Tips from loan brokers

When someone wishes to contract a loan, it is highly recommended for the future borrower to draw a detailed budget of his incomings and outgoings.

“Clients will have to put all spending on a cash-aware control (what is important, expenses you can afford to skip, amount available), according to your income. Accessing a loan requires a medium to long-term budget planning, with seasonal adjustments and solutions in more difficult times or every time your situation changes from the initial one”, said Anca Bidian (photo), CEO Kiwi Finance.

Statistics from other countries, with long lending history, shows that this type of events can appear almost 5-6 times over a mortgage period (unforeseen events – divorces, marriages, accidents, temporary loss of job, relocation, economic contraction, etc).

Kiwi Finance, who gives legal counseling in the precursory phase of a credit contract, noticed that over the past two months, this type of requests came from non-Kiwi clients in the moment of contracting the loan, and now they have to deal with unforeseen events or misunderstood provisions in the contract.

Should we try to renegotiate with the lender?

When credit default issues come to sight, both borrowers and lenders are due to seek a solution to overcome this moment, in the interest of both parties, brokers say.

“In finding a solution to solve this problem, the bank reviews the client’s profile and its prior payment behavior, type and characteristics of the loan in question, collaterals, and the client’s exposure to other objective factors that led him here”, Bidian stressed.

As she commented, the client’s vision in his future actions to overcome this situation plays a major role in helping the borrower avoid default.

“You must consider that sooner or later, the crisis will end, and lenders will start hunting again for clients and market share, while borrowers will need plans and credits to finalize them”, said the CEO of Kiwi Finance.

Unfortunately, the rising currency exchange rates, as well as the loss of job drive borrowers to no longer afford their monthly credit payments.

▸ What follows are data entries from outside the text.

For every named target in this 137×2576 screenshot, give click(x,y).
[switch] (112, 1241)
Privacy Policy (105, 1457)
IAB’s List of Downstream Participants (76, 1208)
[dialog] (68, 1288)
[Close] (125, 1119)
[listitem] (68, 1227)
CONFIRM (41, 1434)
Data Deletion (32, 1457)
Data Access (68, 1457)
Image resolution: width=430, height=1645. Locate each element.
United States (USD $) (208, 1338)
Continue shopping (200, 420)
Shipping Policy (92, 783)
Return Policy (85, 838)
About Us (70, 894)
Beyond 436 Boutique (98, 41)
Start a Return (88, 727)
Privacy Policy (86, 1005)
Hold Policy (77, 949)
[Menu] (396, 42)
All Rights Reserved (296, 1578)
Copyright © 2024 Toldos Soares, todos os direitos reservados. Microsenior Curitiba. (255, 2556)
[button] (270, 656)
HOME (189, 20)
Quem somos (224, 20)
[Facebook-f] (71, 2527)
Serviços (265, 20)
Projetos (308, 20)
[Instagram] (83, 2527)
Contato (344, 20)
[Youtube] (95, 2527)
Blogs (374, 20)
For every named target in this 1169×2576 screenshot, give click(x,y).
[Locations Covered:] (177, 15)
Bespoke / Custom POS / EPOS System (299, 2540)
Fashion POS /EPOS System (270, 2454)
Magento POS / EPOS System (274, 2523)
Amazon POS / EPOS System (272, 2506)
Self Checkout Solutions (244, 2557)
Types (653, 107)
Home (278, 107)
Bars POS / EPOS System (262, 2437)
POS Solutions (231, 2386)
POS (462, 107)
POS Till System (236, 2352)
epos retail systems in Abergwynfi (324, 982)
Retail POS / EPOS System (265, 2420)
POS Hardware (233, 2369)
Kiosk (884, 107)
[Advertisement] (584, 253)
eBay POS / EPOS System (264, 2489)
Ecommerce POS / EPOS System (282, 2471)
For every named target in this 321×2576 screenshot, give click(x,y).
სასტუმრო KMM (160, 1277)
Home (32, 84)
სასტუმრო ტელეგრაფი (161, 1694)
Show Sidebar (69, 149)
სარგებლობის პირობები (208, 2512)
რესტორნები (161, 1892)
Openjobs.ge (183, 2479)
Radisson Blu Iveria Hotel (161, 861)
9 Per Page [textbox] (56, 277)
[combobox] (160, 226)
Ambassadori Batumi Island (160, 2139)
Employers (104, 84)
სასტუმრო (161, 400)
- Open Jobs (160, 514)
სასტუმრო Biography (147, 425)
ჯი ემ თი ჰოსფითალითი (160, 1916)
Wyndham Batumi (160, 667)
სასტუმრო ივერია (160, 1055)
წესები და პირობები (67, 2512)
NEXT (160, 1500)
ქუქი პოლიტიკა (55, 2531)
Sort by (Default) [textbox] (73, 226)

“For those in default, our advice is to contact the lender, and let it know where he stands. The purpose of the bank is to cash in the installments, and not to play the role of a real estate agency, retrieving the loan by selling the mortgaged property”, said Liviu Andrei, executive director of credit brokerage firm, DBSol Consulting.

The bank has all the interest to work with you, whether by deferring payments or drawing a new payment plan.

On the other hand, Liviu Andrei noted, borrowers will have to bear in mind the possibility of being registered as bad debtors, which will ban them from accessing new loans in the future.

“The payment behavior of borrowers is tightly connected to their financial situation. It is very important the banks to understand and review their client’s situation”, said the representative of DBSol Consulting.

There is one thing left the borrower should know when dealing with default. The credit company is usually proceeding with a legal action to recover debts, if the borrowers show no intention of wanting to pay their debts, or if there is no other option.

“If a person is defaulting on their loans due to pay reduction or job loss, it is recommended to contact the bank and to talk to the officers of the credit company to defer payment plan – on a longer timeframe, enough to reduce the monthly payment. If the borrower cannot afford to pay the full installment, he should pay at least a part of it”, said Alexandra Rusen, B2C collection coordinator at Coface Romania.